Food as a lifestyle…is it a ‘good’ thing? It depends on the example. Social influencers, including celebrities, increasingly support healthy lifestyles that define how we identify. Societal changes are also involved including interest in wellness, wearables and apps that track what we eat and environmental awareness that drives interest in a plant-based diet. ‘Welcome to Dunkin’ World’ describes how a brand becomes part of identity with help from influencers and merch/swag especially time-sensitive items of particular interest to those under 30. Magazines and gyms are now replaced by social media as marketers of healthy living brands on Instagram which create communities and experiences. Some other food-related lifestyle examples…the Whole30 book that morphed into a movement and lifestyle; LaCroix and Red Bull.
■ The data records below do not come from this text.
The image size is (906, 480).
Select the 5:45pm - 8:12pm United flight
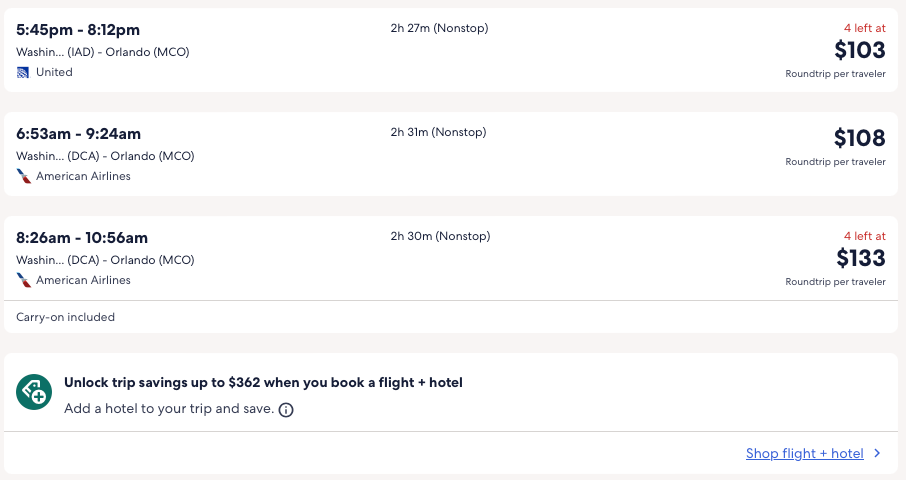click(78, 30)
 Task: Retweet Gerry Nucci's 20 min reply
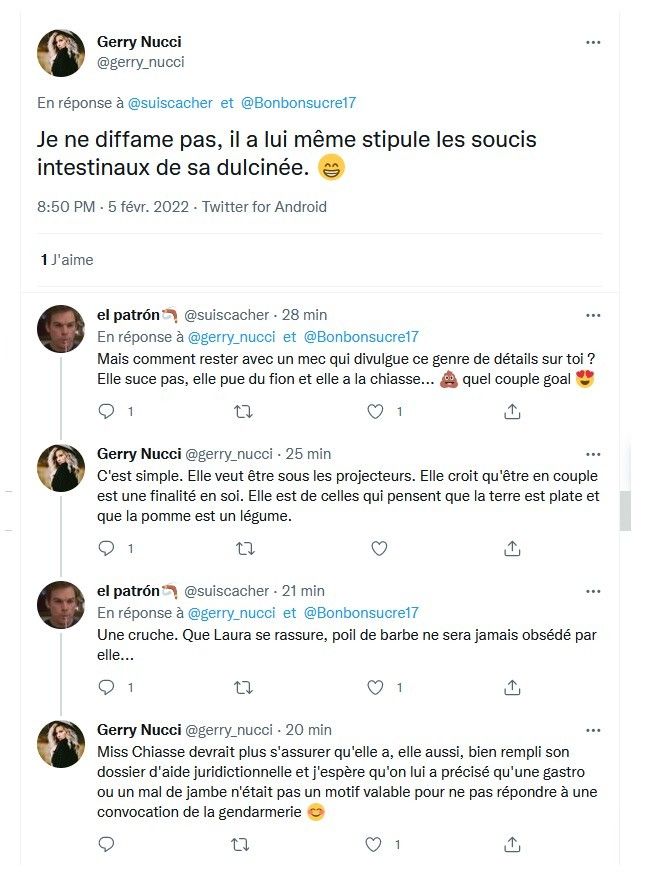242,845
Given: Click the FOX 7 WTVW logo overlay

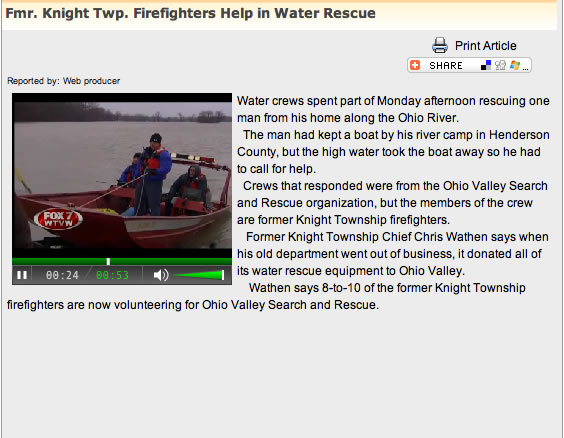Looking at the screenshot, I should 58,219.
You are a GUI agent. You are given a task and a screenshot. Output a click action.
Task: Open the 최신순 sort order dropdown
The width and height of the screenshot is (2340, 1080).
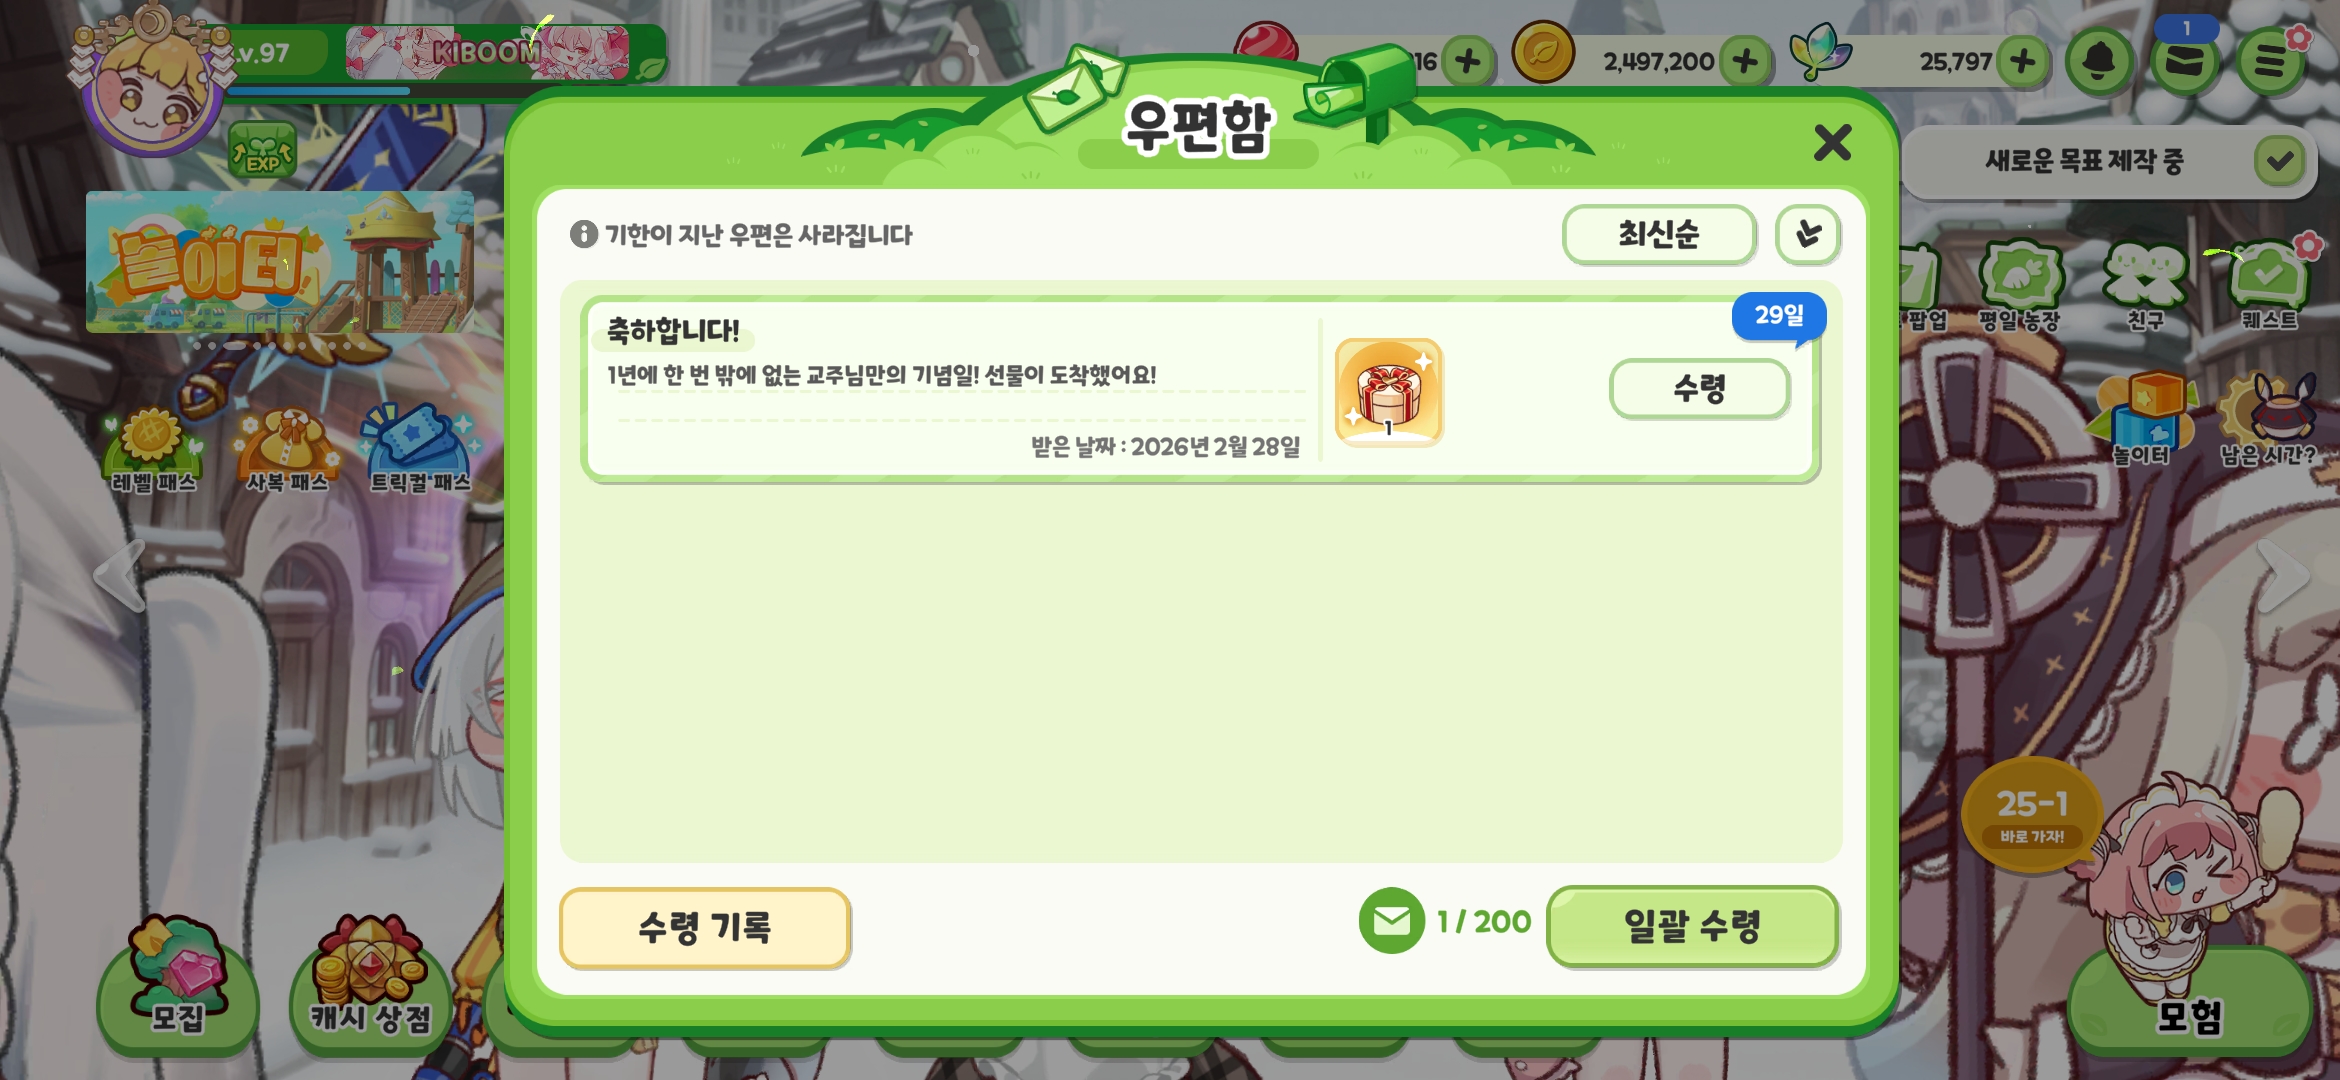[x=1659, y=234]
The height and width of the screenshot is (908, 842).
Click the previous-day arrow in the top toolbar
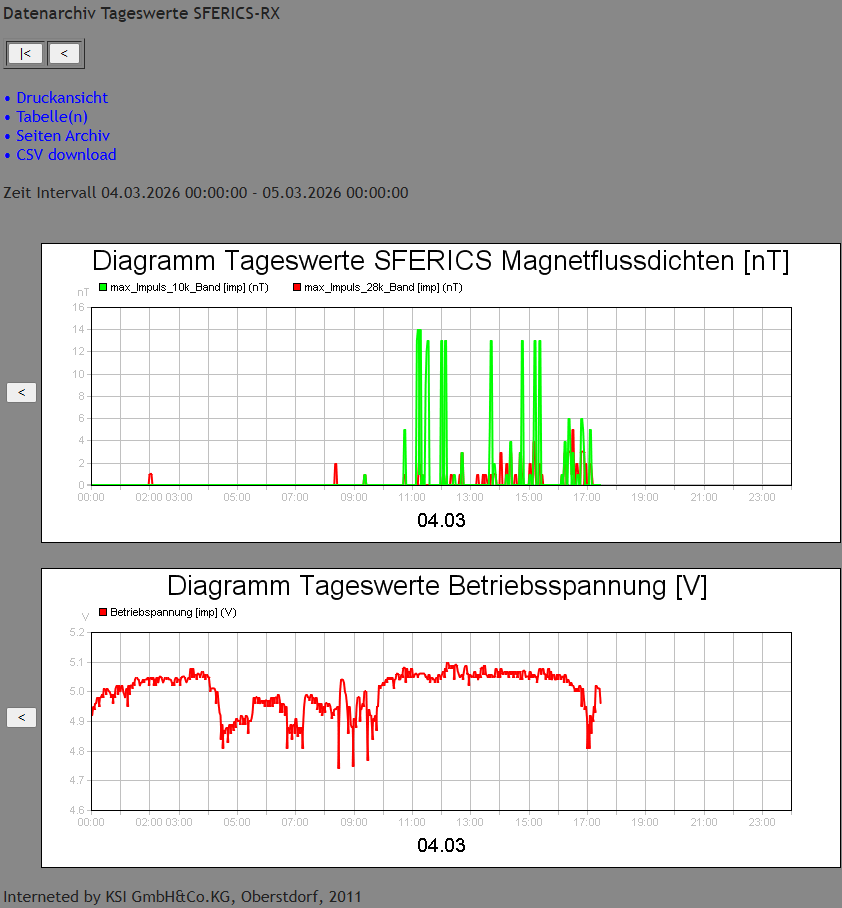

Restaurant menu language and archival repair of recipe sites. What does menu language and archival repair have to do with nutrition education? The name of a menu item influences how we perceive it and the culture it represents. As nutrition educators we recognize that recipes we develop and share do the same thing. Consider the article’s suggestions of ways to preserve the culture of recipes.
Recent racial and societal events have prompted some online recipe sites/magazines to acknowledge their need to begin archival repair of recipes. They acknowledge not providing cultural context or credit and labeling ingredients negatively. This article provides additional compelling reasons to understand the importance of recipes and uphold their cultural context and origins.